Skyrim Hearthfire, and Thoughts on Skyrim Remastered
I’ve been mildly laid up the past week; nothing serious but the sort of thing that excuses extensive video game playing. I decided to revisit Skyrim (again), but got a little bored of the original, without any DLC’s. I lucked out and found Skyrim: Hearthfire for only $5, and decided to give it a go. I’m super late to the party, since it came out four years ago, but I’m in love with it. The DLC basically adds on elements that make Skyrim like one of my other favorite franchises: The Sims.
Hearthfire doesn’t add too much to the game by way of quests or extra locations for quests. Instead, it adds the option to homestead and build your own large house, adopt children, and adds items and activities like baking. It sounds a bit boring when put like that, but considering the base game includes the option to buy houses in the cities, the addition to build your own mostly customizable home to store things and create items in is fantastic. Each homestead allows for three wings to be added to the home, and each includes three different options. There are three different homesteads to build, so there is 27 options for how to build your home, which is a huge step up from the city houses. You can include an enchanting tower, or an alchemy lab, a storage room or a library, for example. The options are fantastic, and give so many options for storage that I fear I’ll turn into a video game hoarder just to fill them all up. The addition of things like a carriage that can get you to any settlement in Skyrim is also a fantastic bonus, and you can choose to make your home cozy by moving any adopted children (up to 2) and your spouse there if you choose.
A completed homestead
Personally I’ve had a lot of fun building the homes from scratch and choosing how I’ll furnish each of them. There are limitations to the game, like the fact that the three houses have the same design and differ only in what wings you add to them, but they are all in very different locations with varied weather, views, and random bandits/giants that show up on occasion to wreak havoc. Considering I only spent $5 for these add-ons, I’m incredibly happy with the result. It’s changed the way I’m playing the game, which after revisting the game several times since its release 5 years ago is all I can ask for.
While passing a GameStop the other day, I saw a huge banner advertising Skyrim: Remastered coming out next month. I was at first confused and excited, and then definitely let down for a few reasons. I love Skyrim, and the idea of a remastered seems simultaneously cool and redundant. Without being remastered, Skyrim is already a gorgeous (albeit bug-filled) game, and while updating the graphics could make it even more breathtakingly so, I’d much rather know that Bethesda is working on a new project.

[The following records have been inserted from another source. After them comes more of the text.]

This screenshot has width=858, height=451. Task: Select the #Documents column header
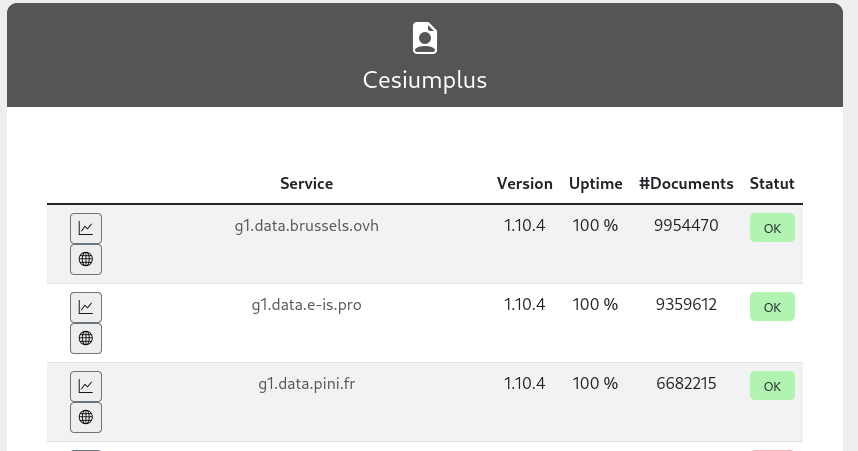(686, 184)
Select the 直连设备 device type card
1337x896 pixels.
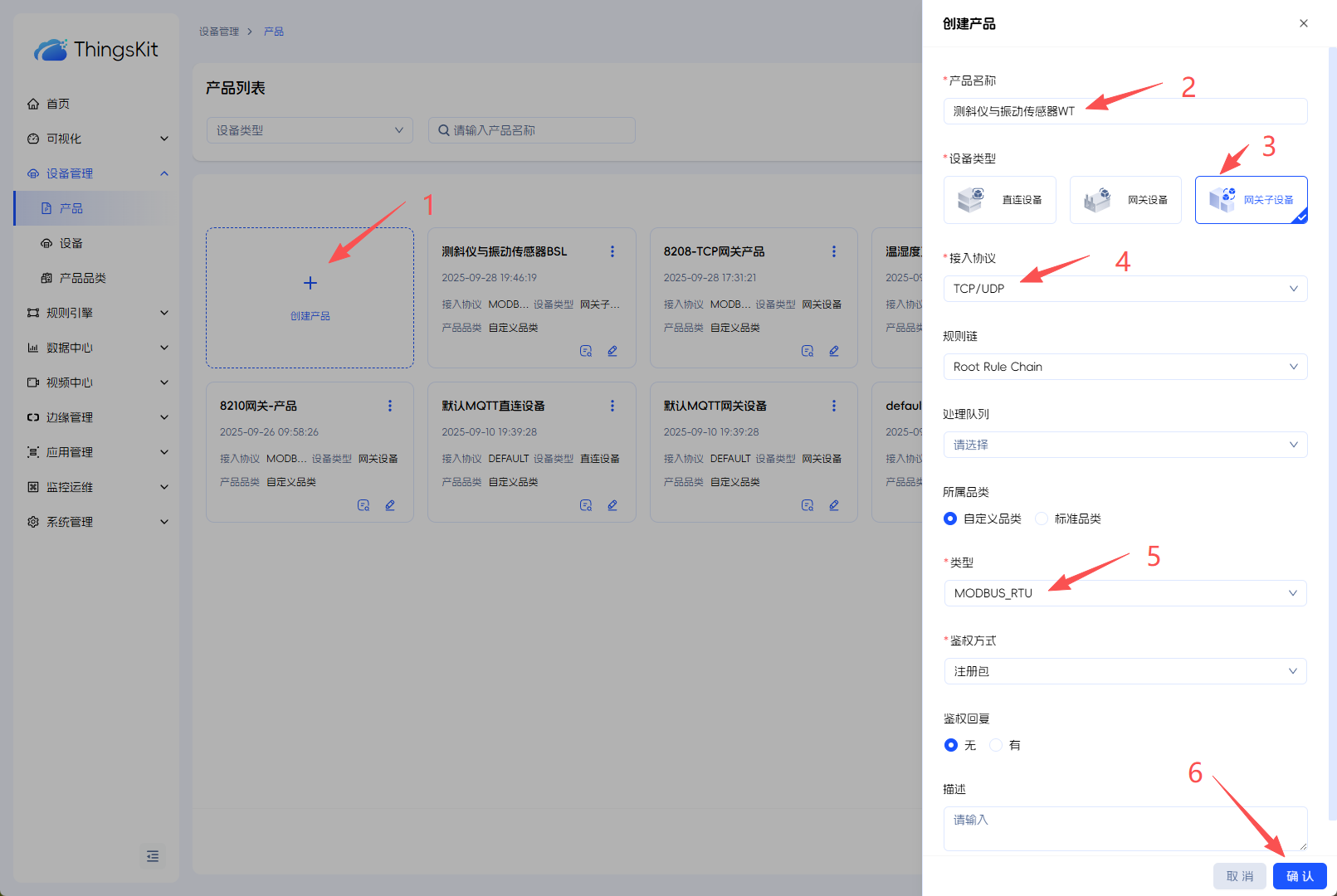(x=999, y=200)
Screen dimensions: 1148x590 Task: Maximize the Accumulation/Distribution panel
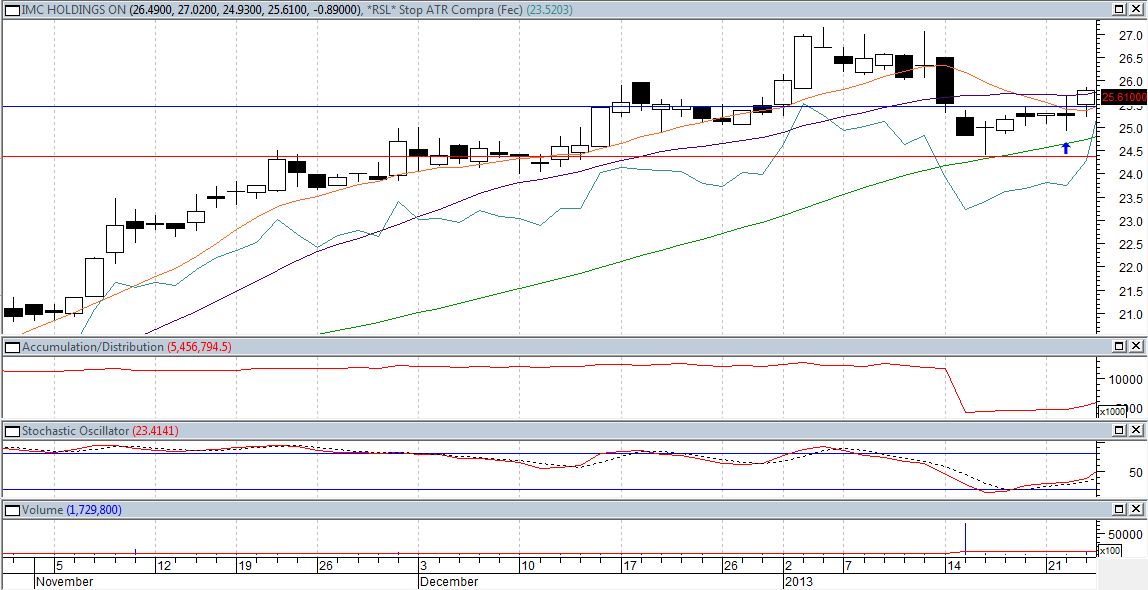[x=1120, y=347]
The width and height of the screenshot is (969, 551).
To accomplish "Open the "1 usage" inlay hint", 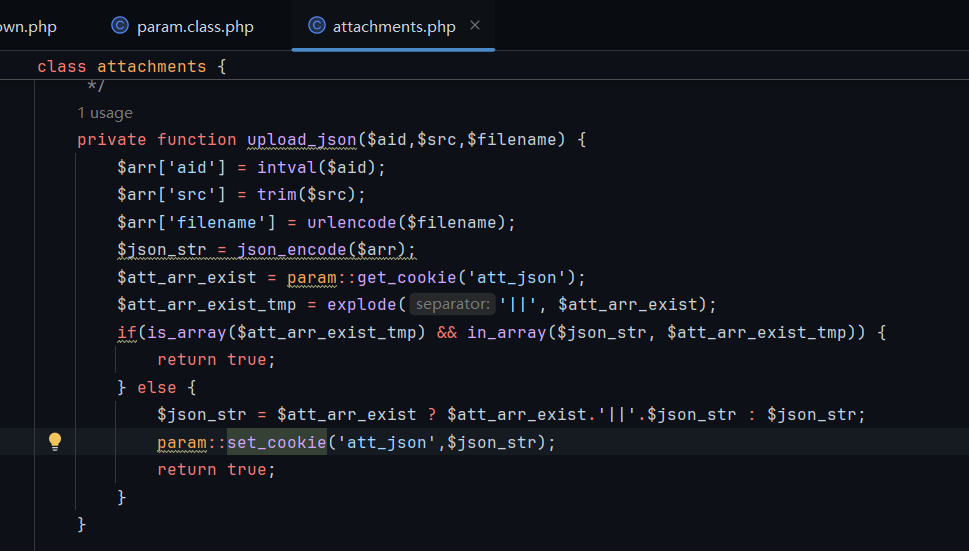I will (105, 113).
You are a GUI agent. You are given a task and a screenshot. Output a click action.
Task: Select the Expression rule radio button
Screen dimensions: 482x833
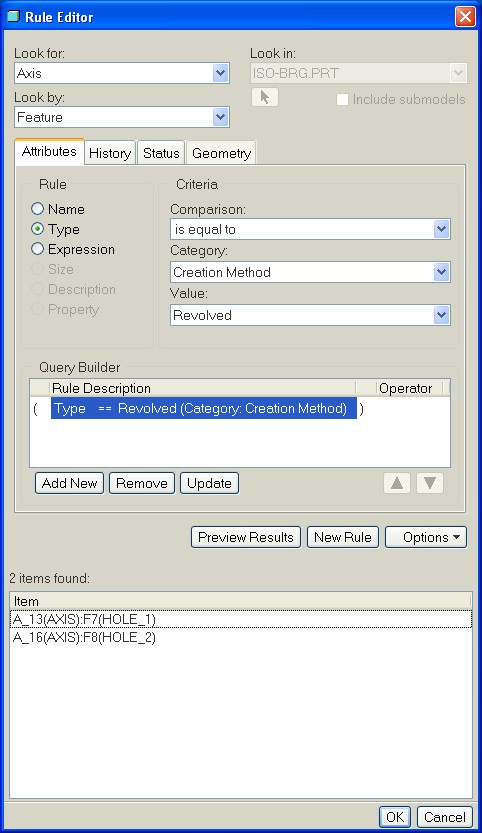[37, 249]
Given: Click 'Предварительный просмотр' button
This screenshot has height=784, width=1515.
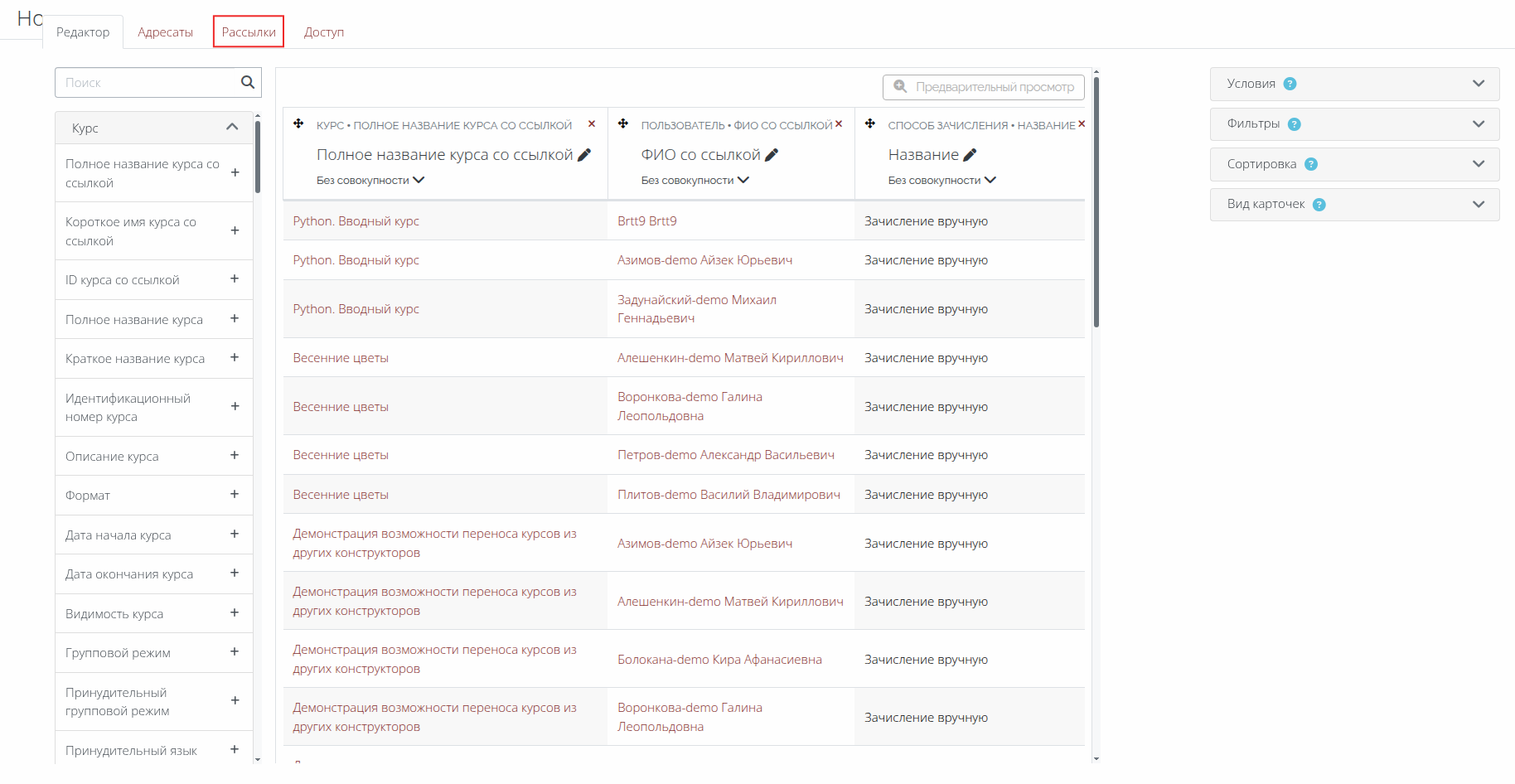Looking at the screenshot, I should click(984, 87).
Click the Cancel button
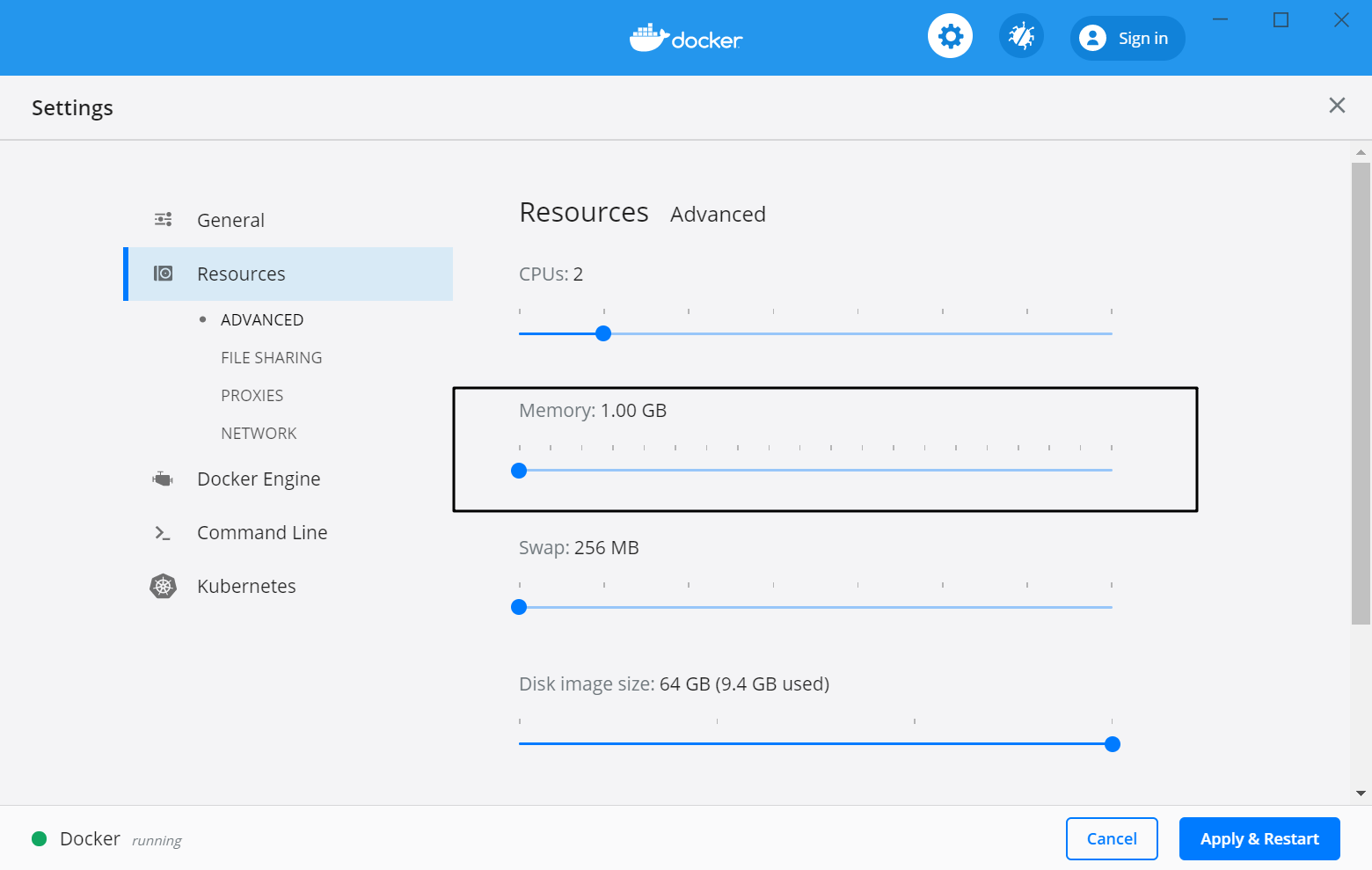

Elder Scrolls Online was, unfortunately, more of a letdown that most of us hoped. I know that I maybe tried it for a week and then actually went back to playing Skyrim. Since then I’ve been hoping that soon they’ll release a new game in the Elder Scrolls series, but so far there’s only rumors and speculation. The release of a Skyrim: Remastered makes me pause, wondering what that will mean for the next installment. I appreciate the need and desire to release Skyrim for the newest consoles, but I almost think the better move would have been releasing the next game on just the newest consoles. That move alone would almost make me consider finally upgrading my PS3 to a PS4. Instead, I see news of an updated Skyrim, and realize that I could just spend the money on the other DLCs and be happy with that and my good ol’ PS3. I guess we’ll just have to keep waiting on a new installment, and unfortunately it looks like we could be waiting a while.